His last work before his eyesight failed was Visions of Space, 30 gouache maquettes which I commissioned. They are models for silkscreen prints and ultimately full-scale tapestries. Alas, only a few of these have been finished.


This illustrates the original gouache maquette from which the artist – in collaboration with silkscreen printer Lou Stovall and publisher Lawrence Jeppson, together in Stovall’s studio, The Workshop, Washington, DC – created the final original, limited-edition, hand-printed serigraph. The serigraph and the other four prints produced at the same time, are in the permanent collections of a number of museums.
Then Matégot, working with the Micheline Henry Atelier in Aubusson, France, enlarged and adapted the serigraph to the exigencies of the loom and produced the much larger handwoven tapestry of the same name. The tapestry is part of the Lawrence and Frances Jeppson Collection on permanent exhibit at the Salt Lake Choral Artists headquarters in Salt Lake City.

For more than 43 years Mathieu Matégot was one of my closest friends. We were often together in Paris, Washington, and New York. For many years he lived in a house on the corner of a small Paris dead-end street peopled by other notables, including artists Jean Lurçat, Nat Leeb, and Mario Prassinos, and writer Henry Miller. Then Matégot build an ultra-modern house in the forest of Fontainebleau. It was a beautiful place built on several levels to take advantage of the uneven terrain. He and his wife were very happy there, but the house had so much glass that the utility bills ultimately drained him.
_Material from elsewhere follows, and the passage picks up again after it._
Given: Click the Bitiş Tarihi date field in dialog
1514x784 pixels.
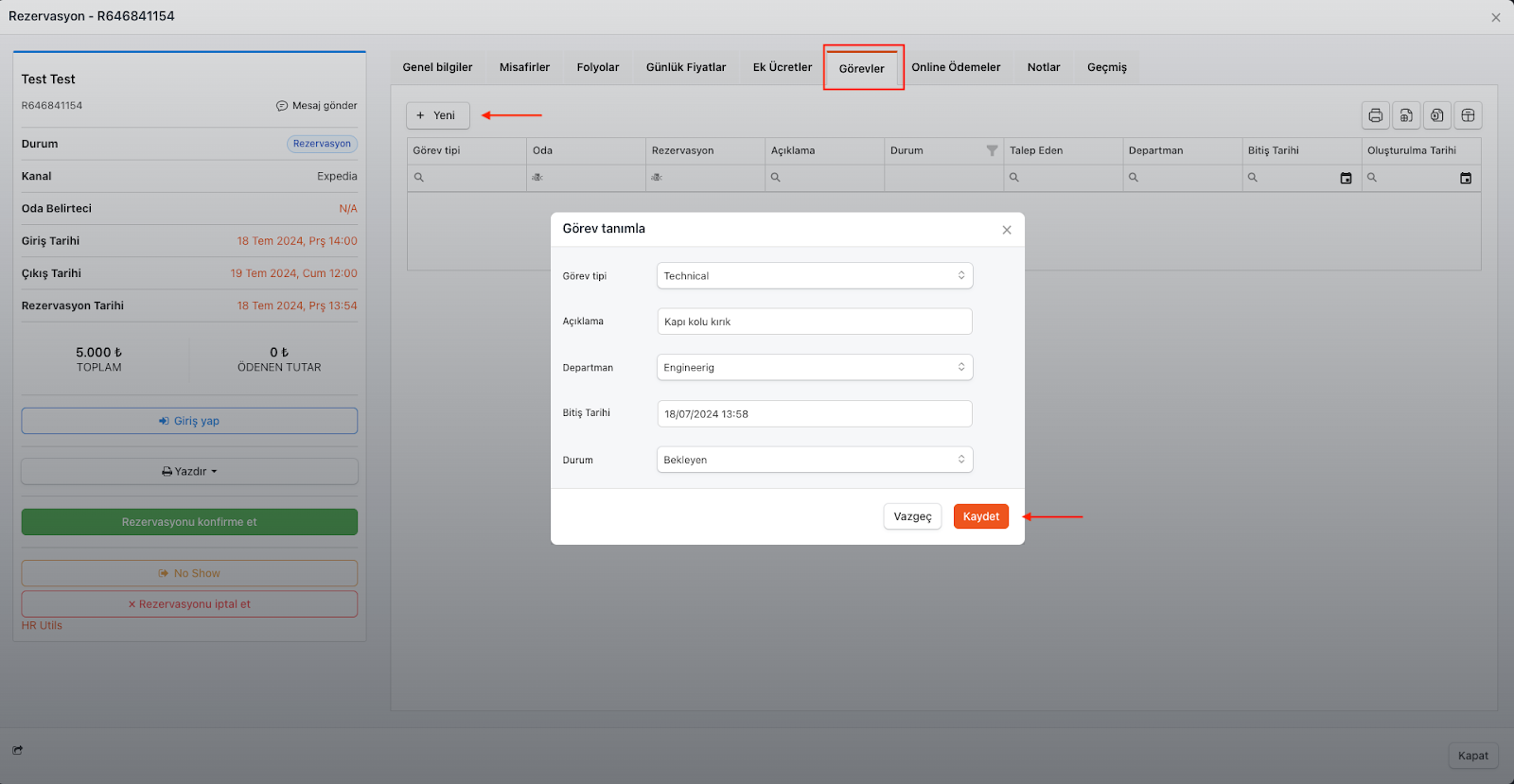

We went together to Aubusson, where I met François Tabard and his weavers. I will never forget an evening stroll along the newly opened River Walk in San Antonio and a marvelous Mexican dinner, or a dinner at a Chicago steak house where his steak was so big he referred to it as a whole beef. He took me to Rouen, France for my first vision of that great tapestry. In 1985 we went to Limoges, France for the auction breakup of the great Aubusson weaving house of Tabard, which had been father-to-son since 1637, but was now gone because there were no more Tabards.

At different times I introduced him to Church members in Maryland, Virginia, California, and Texas. Near the end of 1999, old, blind, enfeebled, he came to Maryland with his son Patrice, also a cartonnier, because he wanted to see me again, a last time. I held a small reception for him with Church friends he knew. The next day, almost in tears before we parted, he said, “Lawrence, if I were younger, I’d join your church. The people are so good.”
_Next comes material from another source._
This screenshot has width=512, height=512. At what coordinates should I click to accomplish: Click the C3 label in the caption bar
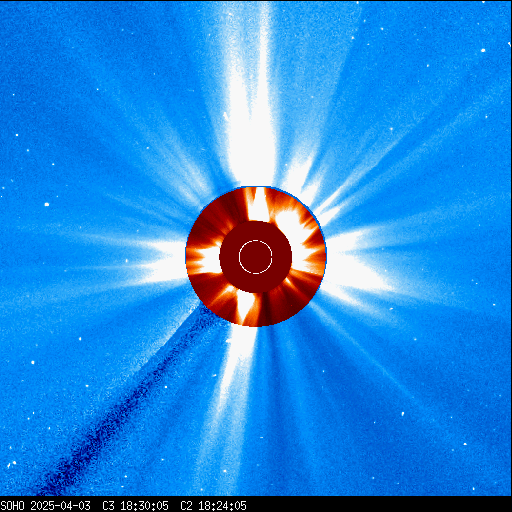point(108,506)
Six months later Frances and I surprised him in Paris, where he lived in a small apartment arranged for him by President Chirac. He had been made a Commander in the Order of Arts and Letters, France’s highest civilian honor. Normally an important official would perform the bestowing ceremony. Matégot, 90, had not allowed this.

With barely enough strength to sit on the edge of his bed, he brought out a long, thin box containing his heavy gold medal and its ribbon. “I have been keeping this until my friend Lawrence could be the one to hang it around my neck.” I did, tying the ribbon and trying to hold back tears and knowing this would be our last goodbye.